Has anyone looked at the topics of punctuation and/or reading speed in TTS?

For punctuation, a couple of months back I had a go with an adjustment to the output from espeak so that it kept commas which normally get taken out of input text. The model trained with it was then responsive to commas but it had degraded speech quality. If there’s interest, I can write up the process and maybe I’ll try again (as MelGAN has moved quality forward dramatically)

I’m also interested in speed of the output. It’s no doubt largely determined by my dataset but it definitely seems to read a touch faster than expected. I might try adding a postprocessing step so I can adjust this outside the model. Wondering where a GST approach might help there instead? (not something I’ve looked at closely)

Any suggestions on either of these points?

I’d say the best way is to do postprocessing. The rest is always open to future inconveniences.

I’d also agree that enabling punctuations makes the training harder but good for right prosody. One option could be replacing all punctuations with single symbol.

Yes, good idea on the single symbol point. I can see brackets and commas for subclauses having a similar effect so this sounds promising.

The model with Forward Attn+BN does quite well with punctuation, if it is a phrase break or a sentence end; case in point, I was experimenting with length of sentences because that is obviously something the TTS has problems with, so cutting the text to further smaller sentences helps – the problem then is the intonation, however when given a comma instead of a fullstop, the TTS does great and I don’t even remember where I sliced the sentence.

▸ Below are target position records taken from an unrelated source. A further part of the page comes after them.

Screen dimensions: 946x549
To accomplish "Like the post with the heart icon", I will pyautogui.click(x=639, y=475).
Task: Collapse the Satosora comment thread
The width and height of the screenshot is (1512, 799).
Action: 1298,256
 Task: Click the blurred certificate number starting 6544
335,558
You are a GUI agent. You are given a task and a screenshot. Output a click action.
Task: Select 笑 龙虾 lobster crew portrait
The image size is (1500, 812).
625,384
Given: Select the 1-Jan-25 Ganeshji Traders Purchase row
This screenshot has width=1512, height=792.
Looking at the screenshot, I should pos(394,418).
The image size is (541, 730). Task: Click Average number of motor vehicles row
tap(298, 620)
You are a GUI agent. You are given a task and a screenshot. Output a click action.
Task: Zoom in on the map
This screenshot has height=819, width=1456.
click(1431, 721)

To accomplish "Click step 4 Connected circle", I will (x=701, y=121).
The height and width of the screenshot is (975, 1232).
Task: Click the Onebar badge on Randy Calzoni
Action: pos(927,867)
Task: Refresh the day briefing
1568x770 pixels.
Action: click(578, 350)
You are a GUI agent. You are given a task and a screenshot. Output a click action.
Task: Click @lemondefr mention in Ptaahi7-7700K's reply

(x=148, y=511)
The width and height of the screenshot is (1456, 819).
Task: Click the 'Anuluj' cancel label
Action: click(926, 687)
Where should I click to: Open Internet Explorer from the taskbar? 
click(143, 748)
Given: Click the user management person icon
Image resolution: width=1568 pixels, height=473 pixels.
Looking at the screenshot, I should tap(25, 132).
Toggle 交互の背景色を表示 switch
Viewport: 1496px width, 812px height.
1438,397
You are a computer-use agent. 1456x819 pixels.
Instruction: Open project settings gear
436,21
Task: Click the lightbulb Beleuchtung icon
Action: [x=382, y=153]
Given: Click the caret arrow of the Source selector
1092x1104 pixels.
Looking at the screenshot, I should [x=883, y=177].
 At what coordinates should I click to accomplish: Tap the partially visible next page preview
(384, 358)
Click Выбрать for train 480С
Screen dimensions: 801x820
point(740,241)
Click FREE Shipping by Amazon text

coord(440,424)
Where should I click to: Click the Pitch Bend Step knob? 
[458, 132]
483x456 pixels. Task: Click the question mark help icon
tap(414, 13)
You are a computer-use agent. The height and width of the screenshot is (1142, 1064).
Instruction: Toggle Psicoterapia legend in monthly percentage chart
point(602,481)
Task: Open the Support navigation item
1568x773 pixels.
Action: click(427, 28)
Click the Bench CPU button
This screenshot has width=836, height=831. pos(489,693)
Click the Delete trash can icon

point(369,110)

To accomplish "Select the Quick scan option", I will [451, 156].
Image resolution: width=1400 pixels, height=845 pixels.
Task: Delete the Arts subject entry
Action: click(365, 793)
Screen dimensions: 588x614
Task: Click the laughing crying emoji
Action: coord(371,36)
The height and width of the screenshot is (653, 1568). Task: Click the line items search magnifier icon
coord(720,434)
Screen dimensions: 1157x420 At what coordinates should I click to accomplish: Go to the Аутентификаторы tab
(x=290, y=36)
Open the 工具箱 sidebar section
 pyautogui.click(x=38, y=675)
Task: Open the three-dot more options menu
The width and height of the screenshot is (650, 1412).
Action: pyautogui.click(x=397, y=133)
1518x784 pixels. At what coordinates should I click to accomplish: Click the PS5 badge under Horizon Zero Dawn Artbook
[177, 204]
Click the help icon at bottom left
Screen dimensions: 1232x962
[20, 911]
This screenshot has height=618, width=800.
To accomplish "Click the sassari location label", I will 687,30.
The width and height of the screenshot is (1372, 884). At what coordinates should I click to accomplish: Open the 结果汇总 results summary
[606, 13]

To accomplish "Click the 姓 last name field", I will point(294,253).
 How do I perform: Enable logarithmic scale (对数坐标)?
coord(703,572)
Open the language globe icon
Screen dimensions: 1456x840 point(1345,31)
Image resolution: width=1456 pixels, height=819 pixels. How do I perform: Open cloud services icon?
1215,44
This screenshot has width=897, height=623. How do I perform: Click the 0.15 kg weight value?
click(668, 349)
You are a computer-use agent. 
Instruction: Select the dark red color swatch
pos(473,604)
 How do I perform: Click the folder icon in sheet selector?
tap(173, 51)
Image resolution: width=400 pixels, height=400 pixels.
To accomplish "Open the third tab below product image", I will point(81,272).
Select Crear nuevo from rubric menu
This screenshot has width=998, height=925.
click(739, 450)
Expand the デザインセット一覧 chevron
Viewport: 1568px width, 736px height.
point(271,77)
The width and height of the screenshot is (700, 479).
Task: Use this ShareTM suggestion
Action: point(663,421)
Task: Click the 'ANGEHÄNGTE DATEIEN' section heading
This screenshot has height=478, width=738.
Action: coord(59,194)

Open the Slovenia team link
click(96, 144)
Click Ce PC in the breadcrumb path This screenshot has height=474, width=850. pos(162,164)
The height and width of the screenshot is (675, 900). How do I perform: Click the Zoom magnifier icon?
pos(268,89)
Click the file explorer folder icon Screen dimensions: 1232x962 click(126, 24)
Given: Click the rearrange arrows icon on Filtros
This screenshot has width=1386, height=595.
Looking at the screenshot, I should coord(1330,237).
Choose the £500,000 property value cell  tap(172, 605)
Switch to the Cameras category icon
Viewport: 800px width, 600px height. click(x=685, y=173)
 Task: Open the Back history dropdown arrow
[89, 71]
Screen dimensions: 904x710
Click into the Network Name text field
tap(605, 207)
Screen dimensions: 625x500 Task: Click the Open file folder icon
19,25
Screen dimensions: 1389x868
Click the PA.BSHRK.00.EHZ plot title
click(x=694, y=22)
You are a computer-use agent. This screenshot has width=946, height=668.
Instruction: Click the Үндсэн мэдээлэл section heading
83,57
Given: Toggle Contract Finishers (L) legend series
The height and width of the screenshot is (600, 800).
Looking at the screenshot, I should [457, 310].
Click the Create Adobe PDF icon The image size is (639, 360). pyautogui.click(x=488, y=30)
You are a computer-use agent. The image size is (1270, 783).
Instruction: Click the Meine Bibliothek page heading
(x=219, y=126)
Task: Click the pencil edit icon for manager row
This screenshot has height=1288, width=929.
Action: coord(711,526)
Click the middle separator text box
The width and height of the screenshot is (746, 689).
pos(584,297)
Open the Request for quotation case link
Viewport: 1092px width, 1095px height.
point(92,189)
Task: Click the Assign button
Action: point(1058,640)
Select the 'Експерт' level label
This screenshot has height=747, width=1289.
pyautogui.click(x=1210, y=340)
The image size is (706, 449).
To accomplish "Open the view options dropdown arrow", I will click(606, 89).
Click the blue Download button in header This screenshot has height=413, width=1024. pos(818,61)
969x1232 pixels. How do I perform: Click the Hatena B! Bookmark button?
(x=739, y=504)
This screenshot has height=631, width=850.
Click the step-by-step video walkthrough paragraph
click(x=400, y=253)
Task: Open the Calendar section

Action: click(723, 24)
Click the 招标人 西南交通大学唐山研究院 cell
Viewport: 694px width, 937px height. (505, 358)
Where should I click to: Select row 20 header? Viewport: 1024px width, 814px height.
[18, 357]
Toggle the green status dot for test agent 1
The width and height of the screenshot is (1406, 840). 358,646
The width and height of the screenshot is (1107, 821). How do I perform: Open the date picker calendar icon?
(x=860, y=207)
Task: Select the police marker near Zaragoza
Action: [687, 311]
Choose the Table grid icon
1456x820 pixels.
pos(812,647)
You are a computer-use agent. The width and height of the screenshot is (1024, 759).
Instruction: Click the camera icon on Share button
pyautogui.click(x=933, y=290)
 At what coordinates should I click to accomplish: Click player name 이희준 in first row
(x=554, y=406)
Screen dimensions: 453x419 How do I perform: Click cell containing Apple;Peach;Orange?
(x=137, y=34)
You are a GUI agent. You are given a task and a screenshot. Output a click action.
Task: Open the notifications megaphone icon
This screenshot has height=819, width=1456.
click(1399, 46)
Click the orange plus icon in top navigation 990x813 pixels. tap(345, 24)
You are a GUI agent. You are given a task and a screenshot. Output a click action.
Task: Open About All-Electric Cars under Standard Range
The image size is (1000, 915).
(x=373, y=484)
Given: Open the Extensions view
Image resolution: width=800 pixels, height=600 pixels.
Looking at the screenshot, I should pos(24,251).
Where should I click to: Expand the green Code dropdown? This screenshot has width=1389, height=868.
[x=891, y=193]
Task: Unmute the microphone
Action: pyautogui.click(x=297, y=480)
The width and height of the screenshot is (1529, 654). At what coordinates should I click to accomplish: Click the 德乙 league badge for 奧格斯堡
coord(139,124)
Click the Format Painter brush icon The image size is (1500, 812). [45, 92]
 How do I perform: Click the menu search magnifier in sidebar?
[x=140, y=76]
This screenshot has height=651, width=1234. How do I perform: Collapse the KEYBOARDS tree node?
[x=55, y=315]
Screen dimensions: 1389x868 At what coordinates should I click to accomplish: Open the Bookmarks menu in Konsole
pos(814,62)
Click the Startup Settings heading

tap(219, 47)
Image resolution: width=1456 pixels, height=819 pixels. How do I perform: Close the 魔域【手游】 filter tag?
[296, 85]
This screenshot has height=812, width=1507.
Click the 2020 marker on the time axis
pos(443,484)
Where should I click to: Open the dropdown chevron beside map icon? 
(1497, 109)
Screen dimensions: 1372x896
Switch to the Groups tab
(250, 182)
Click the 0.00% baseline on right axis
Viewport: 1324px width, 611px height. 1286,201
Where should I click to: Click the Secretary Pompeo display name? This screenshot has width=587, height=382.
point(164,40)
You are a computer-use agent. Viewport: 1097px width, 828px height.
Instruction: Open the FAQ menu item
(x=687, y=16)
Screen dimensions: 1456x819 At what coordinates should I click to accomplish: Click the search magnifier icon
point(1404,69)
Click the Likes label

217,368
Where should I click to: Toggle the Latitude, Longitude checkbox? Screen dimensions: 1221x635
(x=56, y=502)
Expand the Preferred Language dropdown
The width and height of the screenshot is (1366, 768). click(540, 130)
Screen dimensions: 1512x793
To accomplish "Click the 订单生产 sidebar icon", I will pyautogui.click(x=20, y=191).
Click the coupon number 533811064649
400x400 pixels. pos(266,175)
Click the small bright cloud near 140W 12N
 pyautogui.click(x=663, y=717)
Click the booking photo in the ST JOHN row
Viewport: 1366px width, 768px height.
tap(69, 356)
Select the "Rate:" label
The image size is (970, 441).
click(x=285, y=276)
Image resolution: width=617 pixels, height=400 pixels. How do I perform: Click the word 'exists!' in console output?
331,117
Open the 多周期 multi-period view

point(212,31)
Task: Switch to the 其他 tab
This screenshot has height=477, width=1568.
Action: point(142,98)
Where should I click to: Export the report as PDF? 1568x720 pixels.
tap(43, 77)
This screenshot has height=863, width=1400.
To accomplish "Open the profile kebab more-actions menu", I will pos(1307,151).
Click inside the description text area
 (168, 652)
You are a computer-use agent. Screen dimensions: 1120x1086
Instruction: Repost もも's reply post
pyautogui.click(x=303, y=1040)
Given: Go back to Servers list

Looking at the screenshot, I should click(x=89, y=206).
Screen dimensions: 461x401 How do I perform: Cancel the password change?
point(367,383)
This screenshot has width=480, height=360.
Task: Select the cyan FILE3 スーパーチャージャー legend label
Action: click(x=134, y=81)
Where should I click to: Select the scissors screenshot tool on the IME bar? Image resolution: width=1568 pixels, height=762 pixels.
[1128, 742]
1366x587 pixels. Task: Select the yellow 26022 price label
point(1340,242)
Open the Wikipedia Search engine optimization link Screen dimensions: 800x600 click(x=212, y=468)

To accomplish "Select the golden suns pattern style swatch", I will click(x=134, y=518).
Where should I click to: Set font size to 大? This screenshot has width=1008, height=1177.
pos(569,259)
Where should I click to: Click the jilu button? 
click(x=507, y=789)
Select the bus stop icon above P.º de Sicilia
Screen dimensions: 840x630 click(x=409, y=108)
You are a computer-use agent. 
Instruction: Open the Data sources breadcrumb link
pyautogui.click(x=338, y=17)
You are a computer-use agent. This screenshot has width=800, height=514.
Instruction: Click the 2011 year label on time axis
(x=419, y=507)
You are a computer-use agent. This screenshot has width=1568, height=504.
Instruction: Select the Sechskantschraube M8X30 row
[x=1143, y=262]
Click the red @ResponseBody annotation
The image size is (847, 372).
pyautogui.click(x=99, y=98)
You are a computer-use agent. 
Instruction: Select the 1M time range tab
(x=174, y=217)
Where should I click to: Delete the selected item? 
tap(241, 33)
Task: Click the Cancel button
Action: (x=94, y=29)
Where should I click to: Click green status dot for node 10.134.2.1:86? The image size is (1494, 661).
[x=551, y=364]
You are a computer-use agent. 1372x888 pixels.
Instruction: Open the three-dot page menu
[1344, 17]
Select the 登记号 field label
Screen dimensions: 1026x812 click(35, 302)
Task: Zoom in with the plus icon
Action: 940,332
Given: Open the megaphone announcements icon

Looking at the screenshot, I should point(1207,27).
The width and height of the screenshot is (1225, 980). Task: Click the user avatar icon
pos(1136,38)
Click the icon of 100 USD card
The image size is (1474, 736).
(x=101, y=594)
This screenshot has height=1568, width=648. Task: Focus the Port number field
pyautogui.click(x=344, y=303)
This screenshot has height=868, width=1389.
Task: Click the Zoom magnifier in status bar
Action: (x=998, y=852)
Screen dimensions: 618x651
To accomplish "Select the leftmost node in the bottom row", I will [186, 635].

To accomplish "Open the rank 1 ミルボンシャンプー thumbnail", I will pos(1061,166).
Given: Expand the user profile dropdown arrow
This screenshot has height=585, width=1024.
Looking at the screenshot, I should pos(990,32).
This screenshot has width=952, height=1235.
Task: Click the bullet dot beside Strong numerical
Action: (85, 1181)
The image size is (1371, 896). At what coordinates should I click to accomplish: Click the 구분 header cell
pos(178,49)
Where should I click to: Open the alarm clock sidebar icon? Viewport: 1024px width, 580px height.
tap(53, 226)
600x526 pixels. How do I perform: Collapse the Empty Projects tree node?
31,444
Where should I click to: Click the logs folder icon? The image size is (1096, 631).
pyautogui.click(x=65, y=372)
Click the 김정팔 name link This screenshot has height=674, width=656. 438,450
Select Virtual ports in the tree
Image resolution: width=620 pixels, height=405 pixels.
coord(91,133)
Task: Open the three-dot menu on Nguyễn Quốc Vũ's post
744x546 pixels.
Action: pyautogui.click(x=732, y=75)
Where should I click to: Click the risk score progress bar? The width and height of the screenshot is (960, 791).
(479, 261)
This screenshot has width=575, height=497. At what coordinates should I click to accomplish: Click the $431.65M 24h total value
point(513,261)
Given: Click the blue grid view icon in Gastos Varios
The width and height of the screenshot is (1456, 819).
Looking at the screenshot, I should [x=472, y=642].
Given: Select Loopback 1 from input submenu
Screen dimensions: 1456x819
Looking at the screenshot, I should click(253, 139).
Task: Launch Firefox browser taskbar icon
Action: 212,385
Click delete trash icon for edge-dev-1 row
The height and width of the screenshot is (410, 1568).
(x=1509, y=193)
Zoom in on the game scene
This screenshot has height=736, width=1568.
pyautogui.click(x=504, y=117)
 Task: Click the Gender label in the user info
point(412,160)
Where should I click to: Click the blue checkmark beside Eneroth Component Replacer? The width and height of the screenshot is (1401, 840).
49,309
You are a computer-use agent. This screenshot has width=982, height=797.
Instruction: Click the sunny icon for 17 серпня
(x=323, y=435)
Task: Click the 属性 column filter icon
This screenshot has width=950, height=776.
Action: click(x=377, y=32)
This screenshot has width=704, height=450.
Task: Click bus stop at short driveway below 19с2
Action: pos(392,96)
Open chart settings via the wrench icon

PRE_Reading_news.wav.zip (500.6 KB)

1 Like

Thanks @georroussos. Have you done anything special to the code and I assume you’re using phonemizer still? (Haven’t been able to listen to your samples yet)

The reason I ask is that from my understanding the model doesn’t actually see the punctuation because it doesn’t get passed on through the phonemizer stage - so in those cases where it’s doing well with a comma, I believe it’s inferring the sentence structure from the words. Therefore with the default setup you can’t control for cases where a comma makes a difference, such as this well known pair of similar sentences with distinct meaning:

  1. Let’s eat, grandma
  2. Let’s eat grandma


I am using the phonemizer yes! Did not do away with it. I remember that I tried the same sentence with a fullstop instead of a comma and the intonation was, indeed, different. I wonder how we can control this. I would guess a very good, professionally recorded dataset that is 100% accurately transcribed would definitely help.

Example sounds good. Is this a pre-trained model? Or training from scratch?

The fullstop is ending the sentence, so in that case the model is working on a shorter sentence and therefore you get that different intonation but the one with the comma would, I believe, be acting the same as if there was no comma there at all, because they’re striped before the model gets to see it. Therefore before a precisely transcribed dataset can add value, the code would need tweaking to make it pass on the commas in some manner.

The experiment I mentioned above to work with punctuation made use of a “marker” symbol that I wrap around the desired punctuation character(s), the marker gets passed through espeak and the punctuation can then be added back to the output phoneme text. I’ll look at writing it up in more detail and sharing the code.